QUOTED PASSAGE →
The target region is selected in the Vector NTI interface and pasted into any primer design program. The design of the amplification primers yielding overlapping PCR fragments is crucial to fully cover each gene region, since Ecotilling shows a lower resolution in the first approximately 150 bp of each fragment. After design, the primer binding sites can easily be checked in Vector NTI to ensure the optimal position of each primer regarding to any regions of particular interest.
The same procedure is followed for the sequencing primers. By designing and optimizing them immediately together with the PCR fragments, it is possible to set up a high throughput mutation validation routine for the newly detected mutations of each target gene, where any detected mutations can be readily sequenced. This allows sequencing of each detected mutation within 48 hours from the Ecotilling run.
The use of Vector NTI for the design of Ecotilling experiments has several benefits. Due to the high density of known SNPs in the human genome, a crucial point for an easy evaluation of Ecotilling runs is the ability to readily discriminate between known and unknown mutations (see Figure 3 and additional file 3) and to differentiate true-positive signals from signals produced by other genetic structures such as poly-T stretches. Since by-hand annotation of all known variations over large genetic regions is extremely time-consuming, the possibility of Vector NTI to import this information directly from Ensembl.org is highly beneficial.
The resulting data set represents the basis for the subsequent primer design. Optimal primer design is essential for the entire experiment as primers are often designed without exact knowledge of the location of potentially interesting regions, resulting sometimes in several PCR redesigns. While the position of coding regions is usually known and taken into account, potential regulatory regions are seldom precisely considered during primer design, although they harbor the majority of (e)QTL loci . This happens mostly because information about their location is hardly to retrieve in a well arranged form. While the use of many of the publicly available databases is often not really intuitive, we found that the Genomatix Database represents a powerful and user-friendly, although proprietary source of information on regulatory elements. Therefore the integration of information about regulatory regions into the Vector NTI seems a strong advantage for mutation screening in epidemiological studies, especially given the recent results outside of coding regions or even gene regions as discussed above [7–11]. Figure 2 and additional file 2 provide an example for a complete Vector NTI data set for Ecotilling screenings.

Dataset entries
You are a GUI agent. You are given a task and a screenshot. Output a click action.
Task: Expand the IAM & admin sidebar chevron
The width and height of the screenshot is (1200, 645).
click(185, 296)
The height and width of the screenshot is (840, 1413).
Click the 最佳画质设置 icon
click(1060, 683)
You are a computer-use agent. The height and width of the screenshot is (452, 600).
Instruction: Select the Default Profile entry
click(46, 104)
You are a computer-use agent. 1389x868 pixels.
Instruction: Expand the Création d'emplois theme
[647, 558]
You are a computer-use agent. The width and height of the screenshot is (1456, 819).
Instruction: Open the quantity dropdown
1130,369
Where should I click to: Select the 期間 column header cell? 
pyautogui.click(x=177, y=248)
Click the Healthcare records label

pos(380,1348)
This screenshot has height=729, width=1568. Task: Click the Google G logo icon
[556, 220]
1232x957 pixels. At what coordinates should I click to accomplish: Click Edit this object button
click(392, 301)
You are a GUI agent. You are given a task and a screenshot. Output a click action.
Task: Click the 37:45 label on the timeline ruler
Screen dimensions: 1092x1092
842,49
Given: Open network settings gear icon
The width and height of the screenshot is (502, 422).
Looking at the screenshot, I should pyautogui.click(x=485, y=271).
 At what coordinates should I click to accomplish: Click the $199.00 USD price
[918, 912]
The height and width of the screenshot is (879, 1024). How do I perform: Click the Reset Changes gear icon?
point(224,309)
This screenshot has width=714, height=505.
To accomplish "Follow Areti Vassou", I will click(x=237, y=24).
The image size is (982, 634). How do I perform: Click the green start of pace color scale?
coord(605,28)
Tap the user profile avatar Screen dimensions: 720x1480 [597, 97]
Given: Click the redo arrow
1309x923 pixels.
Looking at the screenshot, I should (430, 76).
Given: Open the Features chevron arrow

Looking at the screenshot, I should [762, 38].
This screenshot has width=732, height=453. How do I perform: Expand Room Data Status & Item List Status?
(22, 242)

WORK TO BE COMPLETED → Resume the passage on designing Ecotilling experiments with Vector NTI, picking up after its final sentence.

RESULT OF THIS TASK →
2. Data analysis of Ecotilling experiments
Ecotilling image analysis
The data analysis starts with the analysis of the Ecotilling gel images using GelBuddy . At the same time, the corresponding Vector NTI project is opened and by blinding out the remaining molecule, only the current PCR product remains displayed. When a differential signal is detected in GelBuddy, its position can easily be mapped in Vector NTI by dragging the mouse from the end of the PCR-product corresponding to the analyzed detection channel across the PCR product and progressively marking the product (Figure 3). Vector NTI automatically counts the marked bases, giving a convenient way to determine the sequence context of each signal. This allows seeing if the signal corresponds to a known SNP or to another structure producing positive Ecotilling signals, such as poly-T regions. At the same time, the region in which the signal is located can be checked for any functionally interesting features and thus, the possible importance of any new signal can rapidly be assessed. The visual determination of the position and context of each new mutation strongly facilitates the choice of sequencing primers for the validation of the mutation. The additional file 3 (movie-2.avi, available online) exemplifies this procedure.
Since the exact position by Ecotilling can only be determined with an accuracy of ± 5–10 bp, prioritized signals should be sequenced to determine their exact identity. Any new mutation is then directly annotated in Vector NTI and considered in any subsequent gel run.
An important point that distinguishes human Ecotilling from Ecotilling or TILLING in all other model organisms is the high number of already known SNPs. This makes the screening for new and rare polymorphisms in humans more challenging and strongly requires an exact knowledge of all already known polymorphisms in the analyzed region.
The described gel evaluation procedure gives a fast and straight-forward way to evaluate any signal on the gel. The rapid determination of the position of a signal and easy inspection of its sequence context for any functional relevance, therefore, simplifies the analysis of Ecotilling images and the choice of the right sequencing primers. This allows creating a high-throughput screening and sequencing procedure.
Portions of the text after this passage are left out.